The Guild II Hands-On - Economic Empire Building in Medieval Europe

Like its predecessor, The Guild II promises to let you create a medieval economic and political empire.


The Guild 2

Building up a medieval European economy may not sound like the makings of an interesting game, but developer 4Head proved that wasn't the case with 2002's Europa 1400: The Guild, an impressive strategy game about economics, politics, and ambition. Now the series has dropped the first part of its name and is coming back in the form of The Guild II, and we've been checking out a preview version to see the new features and improvements.

You can pursue a number of careers in The Guild II, from wealthy merchant to scoundrel.
You can pursue a number of careers in The Guild II, from wealthy merchant to scoundrel.

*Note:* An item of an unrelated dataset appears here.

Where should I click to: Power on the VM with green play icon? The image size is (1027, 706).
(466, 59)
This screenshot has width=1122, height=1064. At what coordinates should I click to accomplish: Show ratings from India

On the surface, The Guild II might be thought of as a cross between The Sims and a medieval SimCity. You control a medieval family, and your job is to carve out an economic and political empire that lasts generations. This involves everything from building up profitable businesses to dealing with rivals (sometimes in deadly ways) to finding and marrying spouses in order to have children that will grow up to take over the family business. The game is set up to be very open ended, so you can approach your task in many different ways.

For example, you might want to start off as a patron, who is a producer and manufacturer of foodstuffs. While you begin with humble roots, you can eventually grow to build a vertical empire that controls the food process from start to finish. That means owning not only the fields and farms where food is grown but also the bakeries, pastry shops, and taverns that take the raw ingredients, turn them into edible food, and sell them to the public. Or you might become a craftsman, which means owning the smithies that make tools and weapons or the tailors that create clothes. The two other professions include scholars, who serve as priests and alchemists and can prepare potions, and rogues, who can serve as thieves or robbers.

When you start the game, you don't have much other than a hut, a few skills, and a desire to climb the social ladder. The game has some role-playing elements to it, as your character can earn abilities at different experience levels. These include being a master of manure (don't laugh, it's actually great if you buy farms); a sneaky fighter, which gives you a greater chance of a critical hit; a mentor, which helps your employees learn quicker; and more. Once you decide which path you want to take in terms of career, you can begin to hire workers that work out of your hut and start producing goods and making money. Eventually you'll be able to buy or build an array of buildings to expand your empire.

As your business grows, you'll begin to make friends and enemies out of the other characters in the town. These characters will grow to like you or hate you depending on your actions. For instance, they'll see you as a friend if you help them put out a fire in one of their buildings, but any slights toward them could make them a rival. This can introduce some of the seamier sides of the game, as someone can engage in sabotage, such as a little arson, to even more hostile acts. While you're busy building up an empire and keeping rivals in check, you also need to fall in love, or at least get married so you can have kids. There's an entire courtship game that requires you to woo your intended target and impress him or her enough to marry you.

Family is everything, as you have to get married and have kids who can take over the business.
Family is everything, as you have to get married and have kids who can take over the business.

This certainly feels like a game for players who like to obsess over every little detail, as there's a lot of management to take care of over the course of everyday life. For instance, you might have to dispatch a worker with a cart to the market and then buy raw materials, such as iron, cart it back to a foundry, and then task a couple of workers to build tools. Then you can cart the finished product back to market to sell for a nice profit. And that's just with one manufacturing building! There are all sorts of things that can keep you busy throughout the day, from performing upkeep on your buildings to buying or selling real estate to figuring out how to undermine your rivals, and much more.

Visually, The Guild II looks noticeably better than its predecessor, but four years have passed, after all. The graphics in the version we played were much more detailed, though it seemed that the animations and movements had a bit of a stutter in them. Still, this looks like it's a game with a ton of depth, and the ability to create your own medieval economic and political empire, not to mention family dynasty, will certainly have an appeal to some gamers. The Guild II is scheduled to ship in September.